Once part of the Mitchell-Llama program, AREA had purchased the Lafayette Estates along with the Lafayette-Boynton Houses in 2006 for around $100 million. In late 2011, the 900-unit Lafayette-Boynton was sold for $51.5 million to Robert Nelson’s Global One Real Estate Fund and remains a rental development.
However, the Lafayette Estates (formally known as Lafayette-Morrison Houses) were converted to co-ops, with the backing of the tenants. Around 300 units were sold by AREA to current occupants at 25 percent below market value.
The remaining 663 units, fully occupied with rent stabilized tenants, would have gone for $114 million had the units been vacant, said Zborovsky.
Blocks of unsponsored units, he said, are usually sold to investors in bulk with a huge discount from the vacant market value. Usually the discount is 65-70 percent because the new ownership has to wait the tenants out.
“The discount is always there, because it’s a long waiting period,” Zborovsky said. “You cannot do anything with these apartments except pay maintenance and listen to the tenants complain. Only if and when a tenant moves out, then your apartment becomes deregulated, free-market. That’s why people buy them at good discounts.
It’s for investors with a lot of money and for the long term. Because they are rent stabilized tenants, they have the right to stay there.”
Zborovsky, who described the un-named buyer as a “young and very knowledgeable” person, analyzed the investment in Lafayette Estates as a long term and “patient one” that will pay dividends down the road.
And it may be a while.
The Bronx has yet to undergo any of the gentrification that areas in Brooklyn and Queens have seen in the last 10 to 15 years.
The Soundview section, located deeper in the borough than the Grand Concourse or Mott Haven, is not rich in public transportation. With one of the highest concentrations of public housing projects in the city, it could be close to 20 years before change in Soundview is abundant enough that rents will be similar to the rest of the city.
“You need to have a substantial amount of capital to carry something like that,” said Michael Tortorici, a vice president at Ariel Property Advisors. “Let’s say it’s a big package, then it’s going to sell for not much to someone who can carry the loss and is willing to wait, potentially a long time.”

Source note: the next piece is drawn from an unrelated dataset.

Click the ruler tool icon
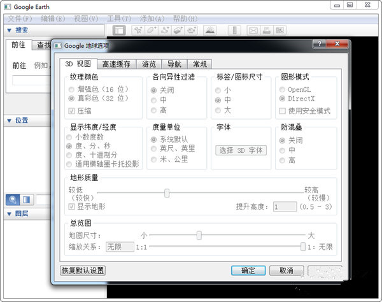The width and height of the screenshot is (382, 302). (x=234, y=31)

Tortorici said that investors do get a guaranteed upside when units eventually vacate and that investors in long hold properties factor into strategies a balance between units that they can make money back on sooner verses those units that will not pay dividends until much later on.
“It’s hard to generalize because you have to take it on a case by case basis,” Tortorici said. “But if you are looking at 600 units, that’s a very big package, not many of those trade. These aren’t sold every day and each case has its own value add potential.”